-- Opening Marker --

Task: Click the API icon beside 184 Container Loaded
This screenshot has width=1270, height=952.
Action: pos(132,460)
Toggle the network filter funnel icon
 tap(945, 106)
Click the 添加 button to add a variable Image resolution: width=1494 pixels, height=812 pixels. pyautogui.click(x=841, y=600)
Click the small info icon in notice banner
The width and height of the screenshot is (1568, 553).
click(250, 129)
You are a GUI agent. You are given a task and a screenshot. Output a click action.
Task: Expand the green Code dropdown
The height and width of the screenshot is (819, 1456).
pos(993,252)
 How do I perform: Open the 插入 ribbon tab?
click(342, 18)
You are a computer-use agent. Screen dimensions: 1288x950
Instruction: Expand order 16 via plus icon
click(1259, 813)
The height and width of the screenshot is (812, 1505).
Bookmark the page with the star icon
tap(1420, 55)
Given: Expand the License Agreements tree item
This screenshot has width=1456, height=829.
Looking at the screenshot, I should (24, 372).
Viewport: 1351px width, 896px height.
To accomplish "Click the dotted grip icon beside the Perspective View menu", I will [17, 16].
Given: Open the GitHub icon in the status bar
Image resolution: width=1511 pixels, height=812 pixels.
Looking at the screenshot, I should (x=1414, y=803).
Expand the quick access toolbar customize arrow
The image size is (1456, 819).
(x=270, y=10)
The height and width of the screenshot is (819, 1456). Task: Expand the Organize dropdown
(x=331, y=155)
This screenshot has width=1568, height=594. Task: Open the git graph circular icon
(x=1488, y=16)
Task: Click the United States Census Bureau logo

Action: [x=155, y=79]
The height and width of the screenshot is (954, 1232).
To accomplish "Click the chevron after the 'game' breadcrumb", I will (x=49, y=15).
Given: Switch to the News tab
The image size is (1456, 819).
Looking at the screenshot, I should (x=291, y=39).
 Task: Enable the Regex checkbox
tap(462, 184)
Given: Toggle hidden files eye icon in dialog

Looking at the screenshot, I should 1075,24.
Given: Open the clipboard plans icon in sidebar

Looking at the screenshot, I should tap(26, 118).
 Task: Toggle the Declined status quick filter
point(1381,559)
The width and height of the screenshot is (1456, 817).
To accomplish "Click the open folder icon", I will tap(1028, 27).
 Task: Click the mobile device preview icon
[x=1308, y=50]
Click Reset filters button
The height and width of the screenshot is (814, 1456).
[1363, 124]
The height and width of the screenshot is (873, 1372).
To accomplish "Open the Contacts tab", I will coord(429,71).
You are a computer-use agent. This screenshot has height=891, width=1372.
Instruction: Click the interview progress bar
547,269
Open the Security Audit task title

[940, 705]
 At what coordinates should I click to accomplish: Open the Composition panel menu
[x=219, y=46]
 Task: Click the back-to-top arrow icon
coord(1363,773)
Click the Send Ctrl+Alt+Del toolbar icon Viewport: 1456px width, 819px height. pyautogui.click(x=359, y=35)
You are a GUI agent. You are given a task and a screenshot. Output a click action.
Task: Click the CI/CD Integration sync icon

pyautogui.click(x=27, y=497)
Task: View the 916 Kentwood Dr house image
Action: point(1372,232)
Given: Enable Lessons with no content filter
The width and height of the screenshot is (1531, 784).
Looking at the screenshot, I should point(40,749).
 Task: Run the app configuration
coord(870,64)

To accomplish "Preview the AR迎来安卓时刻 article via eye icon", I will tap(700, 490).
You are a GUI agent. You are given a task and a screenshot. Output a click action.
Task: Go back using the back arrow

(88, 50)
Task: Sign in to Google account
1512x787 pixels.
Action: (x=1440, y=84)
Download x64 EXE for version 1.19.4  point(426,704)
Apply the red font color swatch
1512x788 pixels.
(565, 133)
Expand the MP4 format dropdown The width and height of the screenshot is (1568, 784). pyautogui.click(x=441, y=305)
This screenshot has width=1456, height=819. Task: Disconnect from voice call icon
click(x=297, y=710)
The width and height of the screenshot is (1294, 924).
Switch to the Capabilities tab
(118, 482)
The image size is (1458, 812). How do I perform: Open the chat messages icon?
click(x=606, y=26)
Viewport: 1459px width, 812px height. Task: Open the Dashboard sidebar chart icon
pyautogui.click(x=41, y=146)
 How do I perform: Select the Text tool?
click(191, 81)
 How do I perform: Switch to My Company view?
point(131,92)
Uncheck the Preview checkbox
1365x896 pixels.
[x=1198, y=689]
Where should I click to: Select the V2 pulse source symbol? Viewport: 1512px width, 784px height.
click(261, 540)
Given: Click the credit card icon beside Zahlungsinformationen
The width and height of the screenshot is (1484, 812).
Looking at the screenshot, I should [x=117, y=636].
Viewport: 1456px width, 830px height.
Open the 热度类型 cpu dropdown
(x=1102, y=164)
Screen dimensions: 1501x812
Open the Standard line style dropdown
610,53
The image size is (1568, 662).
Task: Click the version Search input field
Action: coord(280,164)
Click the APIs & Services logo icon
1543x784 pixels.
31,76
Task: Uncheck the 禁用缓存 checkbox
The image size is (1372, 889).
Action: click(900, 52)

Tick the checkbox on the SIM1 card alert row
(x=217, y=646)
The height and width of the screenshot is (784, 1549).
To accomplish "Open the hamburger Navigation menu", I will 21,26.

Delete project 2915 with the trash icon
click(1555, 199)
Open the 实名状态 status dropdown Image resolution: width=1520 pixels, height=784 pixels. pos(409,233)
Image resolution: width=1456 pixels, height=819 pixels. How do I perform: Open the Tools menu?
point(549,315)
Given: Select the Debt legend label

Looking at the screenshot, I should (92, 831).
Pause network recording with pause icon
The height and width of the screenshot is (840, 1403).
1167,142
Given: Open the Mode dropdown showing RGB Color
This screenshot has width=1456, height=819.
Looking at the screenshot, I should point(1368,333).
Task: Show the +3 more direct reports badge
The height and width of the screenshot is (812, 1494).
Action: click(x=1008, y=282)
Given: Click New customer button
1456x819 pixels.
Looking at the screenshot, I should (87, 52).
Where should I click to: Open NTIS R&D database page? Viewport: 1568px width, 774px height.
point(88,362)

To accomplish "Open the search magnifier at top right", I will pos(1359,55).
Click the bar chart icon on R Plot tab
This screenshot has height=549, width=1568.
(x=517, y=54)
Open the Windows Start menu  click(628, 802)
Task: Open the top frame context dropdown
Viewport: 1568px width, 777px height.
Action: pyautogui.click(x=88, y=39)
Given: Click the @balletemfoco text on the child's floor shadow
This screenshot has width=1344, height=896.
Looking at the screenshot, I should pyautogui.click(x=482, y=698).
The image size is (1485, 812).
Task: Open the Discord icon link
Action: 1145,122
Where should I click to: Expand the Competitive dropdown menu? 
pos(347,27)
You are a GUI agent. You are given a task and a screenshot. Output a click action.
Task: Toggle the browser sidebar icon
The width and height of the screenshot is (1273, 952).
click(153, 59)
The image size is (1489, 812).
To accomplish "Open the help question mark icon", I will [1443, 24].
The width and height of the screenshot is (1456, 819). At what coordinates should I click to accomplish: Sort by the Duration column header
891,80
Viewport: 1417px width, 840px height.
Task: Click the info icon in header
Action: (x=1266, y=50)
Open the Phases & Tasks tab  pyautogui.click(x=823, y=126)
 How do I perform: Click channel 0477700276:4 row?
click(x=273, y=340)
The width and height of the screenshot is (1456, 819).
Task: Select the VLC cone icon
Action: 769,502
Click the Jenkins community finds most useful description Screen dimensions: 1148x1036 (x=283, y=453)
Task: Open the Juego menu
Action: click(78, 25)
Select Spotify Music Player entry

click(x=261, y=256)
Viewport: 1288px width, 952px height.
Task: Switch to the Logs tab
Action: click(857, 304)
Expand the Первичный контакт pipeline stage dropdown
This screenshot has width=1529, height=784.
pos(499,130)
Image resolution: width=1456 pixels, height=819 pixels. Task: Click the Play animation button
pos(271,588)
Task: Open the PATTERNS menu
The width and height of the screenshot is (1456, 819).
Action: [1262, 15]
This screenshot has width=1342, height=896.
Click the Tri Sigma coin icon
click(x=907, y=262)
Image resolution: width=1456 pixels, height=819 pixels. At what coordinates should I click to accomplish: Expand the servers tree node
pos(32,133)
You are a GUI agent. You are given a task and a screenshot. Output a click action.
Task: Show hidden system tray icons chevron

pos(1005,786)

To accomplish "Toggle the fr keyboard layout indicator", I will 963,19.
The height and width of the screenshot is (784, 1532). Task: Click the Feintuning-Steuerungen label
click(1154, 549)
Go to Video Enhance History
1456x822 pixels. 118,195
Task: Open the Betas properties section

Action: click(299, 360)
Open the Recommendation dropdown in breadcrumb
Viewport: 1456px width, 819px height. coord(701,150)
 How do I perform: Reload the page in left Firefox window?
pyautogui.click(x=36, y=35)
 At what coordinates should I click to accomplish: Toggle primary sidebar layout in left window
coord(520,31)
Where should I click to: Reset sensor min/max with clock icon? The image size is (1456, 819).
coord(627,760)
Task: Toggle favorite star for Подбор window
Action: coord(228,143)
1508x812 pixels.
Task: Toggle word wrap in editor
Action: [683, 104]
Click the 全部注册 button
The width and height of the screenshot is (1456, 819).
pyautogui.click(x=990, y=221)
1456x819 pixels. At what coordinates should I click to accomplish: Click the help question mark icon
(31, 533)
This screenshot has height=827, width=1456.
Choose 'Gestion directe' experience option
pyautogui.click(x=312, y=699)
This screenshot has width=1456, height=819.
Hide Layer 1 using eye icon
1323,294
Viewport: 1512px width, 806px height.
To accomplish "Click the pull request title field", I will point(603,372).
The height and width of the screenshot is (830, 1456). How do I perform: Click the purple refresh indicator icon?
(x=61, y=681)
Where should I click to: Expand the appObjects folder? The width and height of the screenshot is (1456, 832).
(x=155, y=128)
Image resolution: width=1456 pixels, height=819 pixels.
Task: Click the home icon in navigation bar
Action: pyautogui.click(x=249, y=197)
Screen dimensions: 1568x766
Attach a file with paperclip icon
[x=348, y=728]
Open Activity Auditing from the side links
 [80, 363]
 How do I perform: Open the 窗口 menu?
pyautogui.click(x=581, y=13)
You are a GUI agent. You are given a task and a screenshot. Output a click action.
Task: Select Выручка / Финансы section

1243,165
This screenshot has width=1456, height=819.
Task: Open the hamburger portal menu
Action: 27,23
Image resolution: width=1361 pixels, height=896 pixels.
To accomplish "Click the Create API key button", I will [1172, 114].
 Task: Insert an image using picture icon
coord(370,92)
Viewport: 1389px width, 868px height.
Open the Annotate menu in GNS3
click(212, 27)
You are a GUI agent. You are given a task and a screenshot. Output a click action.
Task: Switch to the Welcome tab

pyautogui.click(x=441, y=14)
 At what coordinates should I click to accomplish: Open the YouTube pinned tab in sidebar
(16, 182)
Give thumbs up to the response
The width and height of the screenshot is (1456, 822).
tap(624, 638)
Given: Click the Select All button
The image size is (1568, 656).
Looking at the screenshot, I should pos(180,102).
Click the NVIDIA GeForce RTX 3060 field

-- Closing Marker --

• [ABOUT THIS EXERCISE]
In the entries above, find each line containing the string "computer" and copy it.

• [TASK ANSWER]
You are a computer-use agent. Screen dimensions: 1288x950
You are a computer-use agent. This screenshot has height=891, width=1372.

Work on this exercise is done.